A good decision? “Genius,” says Alexander. “Right now the music industry is hurting. At some point he’ll need a large campaign behind him, but now isn’t the right time.”
Adams agrees. “Eventually signing a deal wouldn’t be bad, but right now with these existing [tracks], why would we sign a deal?” he says. “I need to get me, myself, out as a product before I can, you know, sign myself away.”
Adams has already proven to be remarkably savvy about making himself a brand. His number of Facebook fans has grown exponentially since he released the album. In fact, at his current rate, Adams gains an average of 965 fans every day. What’s more, he’s chosen to launch his career in the Hub not only because he’s “Boston’s Boy,” but also because he knows there’s no better place to peddle frat-party music. “Most people [overlook] how much of a college atmosphere this entire city is,” he says. “We’re marketing to one of the biggest college cities in the United States.”
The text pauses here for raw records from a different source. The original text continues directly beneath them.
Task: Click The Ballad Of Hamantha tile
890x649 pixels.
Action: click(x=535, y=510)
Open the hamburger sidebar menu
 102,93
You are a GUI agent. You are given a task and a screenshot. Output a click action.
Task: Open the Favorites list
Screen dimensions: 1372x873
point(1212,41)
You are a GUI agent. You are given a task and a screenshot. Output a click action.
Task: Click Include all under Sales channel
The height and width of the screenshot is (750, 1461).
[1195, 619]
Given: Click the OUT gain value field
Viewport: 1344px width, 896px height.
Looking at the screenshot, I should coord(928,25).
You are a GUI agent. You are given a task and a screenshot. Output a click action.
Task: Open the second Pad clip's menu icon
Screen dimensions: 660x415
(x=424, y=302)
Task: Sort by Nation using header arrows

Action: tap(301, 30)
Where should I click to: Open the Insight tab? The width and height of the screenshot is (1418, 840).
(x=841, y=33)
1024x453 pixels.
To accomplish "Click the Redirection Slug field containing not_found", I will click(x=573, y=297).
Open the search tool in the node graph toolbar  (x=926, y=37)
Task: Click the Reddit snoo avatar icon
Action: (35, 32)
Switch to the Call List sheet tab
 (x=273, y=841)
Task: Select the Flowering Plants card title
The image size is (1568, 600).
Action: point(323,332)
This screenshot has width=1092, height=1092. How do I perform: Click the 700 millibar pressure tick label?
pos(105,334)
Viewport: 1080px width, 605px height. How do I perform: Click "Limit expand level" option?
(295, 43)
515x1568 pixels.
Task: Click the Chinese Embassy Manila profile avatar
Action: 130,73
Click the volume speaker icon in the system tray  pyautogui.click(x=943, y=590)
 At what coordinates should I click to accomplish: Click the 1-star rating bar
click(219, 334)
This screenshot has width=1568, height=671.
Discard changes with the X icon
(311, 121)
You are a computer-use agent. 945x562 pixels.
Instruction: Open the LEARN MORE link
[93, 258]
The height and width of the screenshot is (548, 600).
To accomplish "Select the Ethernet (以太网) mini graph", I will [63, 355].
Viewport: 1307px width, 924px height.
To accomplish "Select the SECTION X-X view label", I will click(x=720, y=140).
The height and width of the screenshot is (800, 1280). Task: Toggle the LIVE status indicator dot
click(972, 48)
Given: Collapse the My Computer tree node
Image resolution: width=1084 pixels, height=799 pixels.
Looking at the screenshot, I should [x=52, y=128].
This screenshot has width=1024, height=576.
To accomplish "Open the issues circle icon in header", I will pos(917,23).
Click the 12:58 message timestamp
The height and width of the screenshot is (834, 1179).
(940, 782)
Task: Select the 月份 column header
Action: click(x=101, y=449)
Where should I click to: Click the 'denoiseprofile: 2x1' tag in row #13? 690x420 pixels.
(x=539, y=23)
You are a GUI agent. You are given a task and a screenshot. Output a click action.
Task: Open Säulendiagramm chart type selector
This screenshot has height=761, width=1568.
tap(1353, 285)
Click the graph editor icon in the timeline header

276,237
Adams would love to remix some songs associated with Boston, like “Sweet Caroline” and “Dirty Water.” “Especially with the college scene around, I think that is something that would be amazing,” he says. “They’ll be like anthems for the bars.” Playing off the city’s sense of nostalgia could be a very smart tactic – but it might also make Adams seem like a novelty act. For now, though, his strategy is paying off. Last month, he headlined at the House of Blues on Lansdowne. The month before that, he opened up for rap stars Drake and Ludacris in front of 20,000 screaming fans at a sold-out Comcast Center show.
For Adams, this success is just the beginning, as a musician – and as a marketer. “We don’t even have merchandise yet,” he says. “I can’t even imagine what would happen if we had that.”